▶ TASK: Exactly as they appear, print the line with "The image size is (593, 318)." and each line after it through the end of the entries below; leave out pictures.

▶ DATA TO EXAMINE:
*** Begin section ***

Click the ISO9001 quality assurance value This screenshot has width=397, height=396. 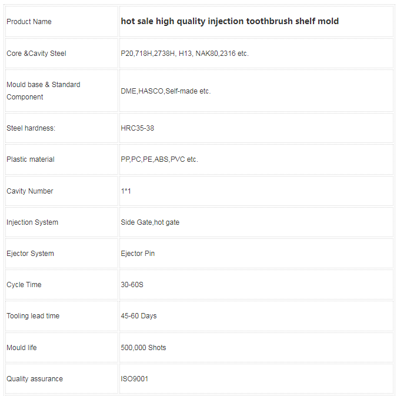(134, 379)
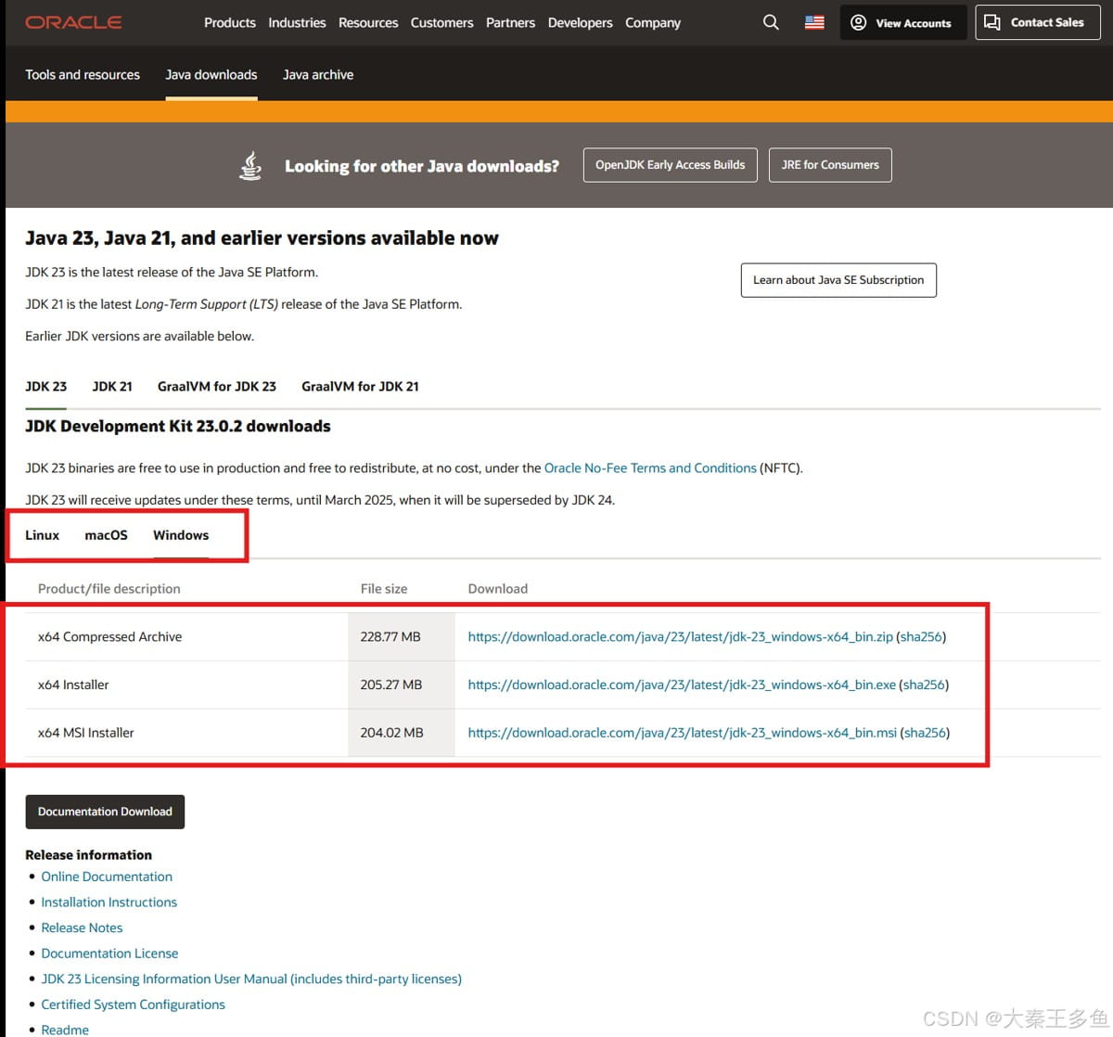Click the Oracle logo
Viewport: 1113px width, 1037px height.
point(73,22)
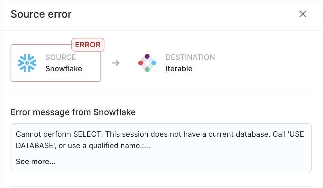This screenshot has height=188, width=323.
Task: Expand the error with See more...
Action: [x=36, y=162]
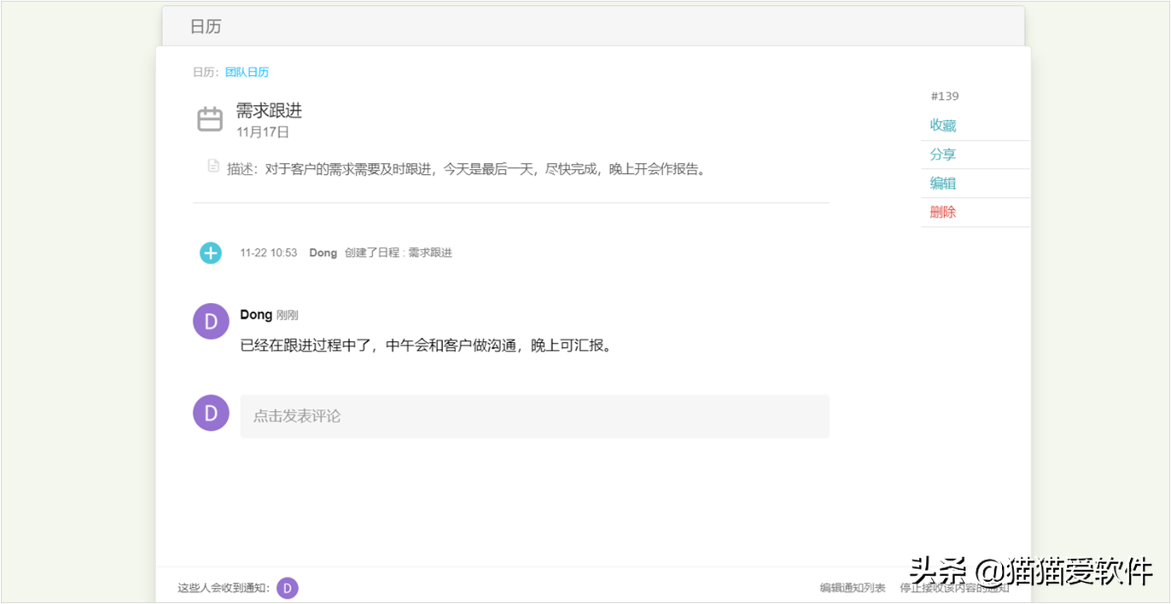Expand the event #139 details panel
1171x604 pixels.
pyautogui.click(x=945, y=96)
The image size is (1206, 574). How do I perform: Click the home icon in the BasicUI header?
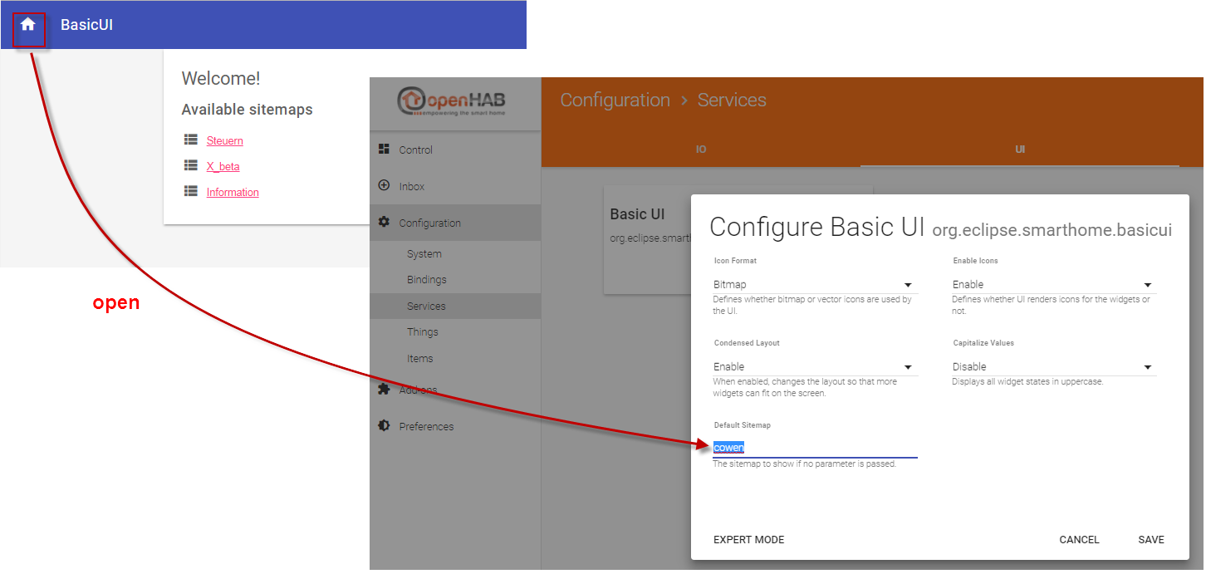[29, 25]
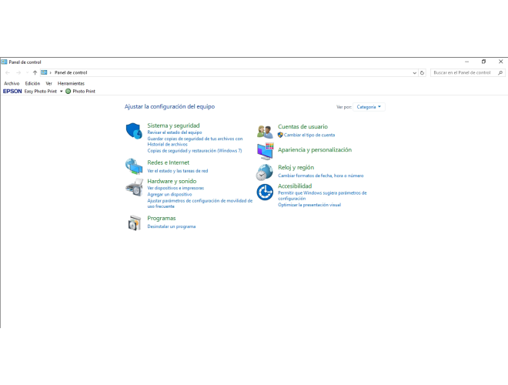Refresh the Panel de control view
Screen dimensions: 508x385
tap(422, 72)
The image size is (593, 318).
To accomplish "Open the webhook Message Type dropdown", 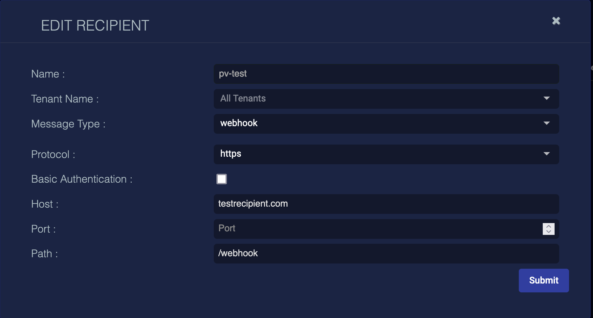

*** End section ***

▶ PROBLEM SOLUTION:
The image size is (593, 318).
To accomplish "Open the webhook Message Type dropdown", 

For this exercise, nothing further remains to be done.